The course, owned by the city of Elkhart, closed a year ago due to budget constraints, and on Saturday, Oct. 19 — exactly a year after it shut its doors — the 215-acre facility sold at auction for $1,335,000.
That’s more than double the minimum asking price, $650,000, and Arvis Dawson, assistant to Elkhart Mayor Dick Moore, said he was pleased with the results. The buyers, he noted, appeared to be locals, not outside speculators who might change the face of the area.
Still, five groups bought individual chunks of the parcel, each with distinct plans, meaning the golf course — which Elkhart started operating in the mid-1960s — becomes a thing of the past.
“It’s sad,” said Karin Frey, superintendent of the Elkhart City Parks and Recreation Department and a spectator at Saturday’s auction. The city acquired the course from Ernie Sims in 1965 for a token $1 payment, and the fact that the 18-hole facility will fade away is “the one thing I do regret.”
Well over 100 people showed up for the two-hour auction, packing the old clubhouse of the golf course.
Only one bidder Saturday had plans to maintain the facility as a golf course, according to Brian Thomas, a member of the Elkhart City Council and another spectator. That bidder didn’t submit a high enough offer, but Thomas took the demise of the golf course in stride in light of mixed city efforts over the years to operate the place.
“We’ve proven time and time again — we have no business operating anything but the city,” he said. He noted the distance of the golf course from Elkhart, 15 miles to the east at the S.R. 120-S.R. 13 crossing, and the tricky logistics of managing something so far away.
The top bid for the plot as a unified parcel reached $875,000, but the cumulative total for individual parcels carved out of that easily exceeded the figure, by $460,000. The auction proceeds, less costs of the auction, will go into the Elkhart general fund, according to Dawson.
Elkhart leaders decided last year close Sims Oak Hills Golf Course as they wrestled to craft the 2013 budget plan. A bidder in July offered around $250,000 for the golf course, but city officials rejected it, paving the way for Saturday’s auction.
$6,197.77 PER ACRE
The plans among the winning bidders — who still have to formally close their deals — vary:
John Laughlin of Middlebury offered the winning $315,000 bid for a 39.7-acre chunk on the east side of the golf course. He doesn’t have any immediate plans.

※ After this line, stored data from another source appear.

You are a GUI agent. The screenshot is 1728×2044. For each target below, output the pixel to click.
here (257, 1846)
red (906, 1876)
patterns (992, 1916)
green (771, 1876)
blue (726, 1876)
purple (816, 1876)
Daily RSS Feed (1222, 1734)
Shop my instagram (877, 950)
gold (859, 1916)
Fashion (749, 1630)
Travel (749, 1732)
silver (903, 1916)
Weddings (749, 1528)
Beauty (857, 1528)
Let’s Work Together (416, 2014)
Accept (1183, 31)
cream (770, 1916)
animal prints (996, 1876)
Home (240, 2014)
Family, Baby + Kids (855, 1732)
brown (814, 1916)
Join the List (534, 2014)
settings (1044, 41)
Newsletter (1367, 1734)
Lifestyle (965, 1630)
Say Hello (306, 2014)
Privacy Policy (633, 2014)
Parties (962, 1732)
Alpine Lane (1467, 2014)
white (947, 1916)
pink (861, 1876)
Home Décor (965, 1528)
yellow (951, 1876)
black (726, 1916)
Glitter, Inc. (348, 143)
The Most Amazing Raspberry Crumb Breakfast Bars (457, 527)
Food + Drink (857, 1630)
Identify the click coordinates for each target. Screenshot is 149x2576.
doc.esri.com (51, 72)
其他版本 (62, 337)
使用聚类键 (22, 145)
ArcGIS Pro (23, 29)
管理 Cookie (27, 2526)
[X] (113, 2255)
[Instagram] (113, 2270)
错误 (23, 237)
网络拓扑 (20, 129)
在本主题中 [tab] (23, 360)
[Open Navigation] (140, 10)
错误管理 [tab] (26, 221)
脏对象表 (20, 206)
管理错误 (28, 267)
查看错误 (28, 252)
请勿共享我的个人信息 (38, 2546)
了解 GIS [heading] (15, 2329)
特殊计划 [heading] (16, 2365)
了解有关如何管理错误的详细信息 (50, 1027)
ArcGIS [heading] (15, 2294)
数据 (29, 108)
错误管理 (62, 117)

“Just an investment,” he said. There’s some potentially good timber on the golf course land, he said, but in his view it’s of limited agricultural value.
Vernon and Daniel Bontrager, brothers from the Shipshewana area, offered the winning bid, $475,000, on the biggest parcel, an 80-acre plot on the west side of the old golf course. Daniel Bontrager, a factory worker, said he may build a home there, while his brother may house some cattle on the land.
Regardless, they don’t plan to alter the rural feel of the land, and Vernon Bontrager, a woodworker, said he may plant more trees, adding to the heavy woods already present.
Nathan Yoder of Shipshewana and Steven Lehman of Middlebury jointly submitted the winning $380,000 bid on the central 72.9-acre plot where the golf course parking lot and clubhouse sit. They each talk of building a home on the property eventually, maybe letting cattle roam the land.
Jason and Jennifer Schreiber made the winning $75,000 bid for an 11.6-acre plot in the southeastern corner of the course. Jennifer Schreiber said she and her family plan to build a home on the land and raise horses.
The final parcel, an 11.2-acre section south of the Schreiber plot, went for a bid of $90,000. The winning bidder asked to remain anonymous.
All told, the 215 or so acres sold fetched, on average, nearly $6,200 per acre.
A separate auction of the tractors and other golf course equipment is set for Nov. 9 starting at 10 a.m., also at the old golf course grounds. Like Saturday’s auction, it will be handled by Bartel & Co. Auctioneers.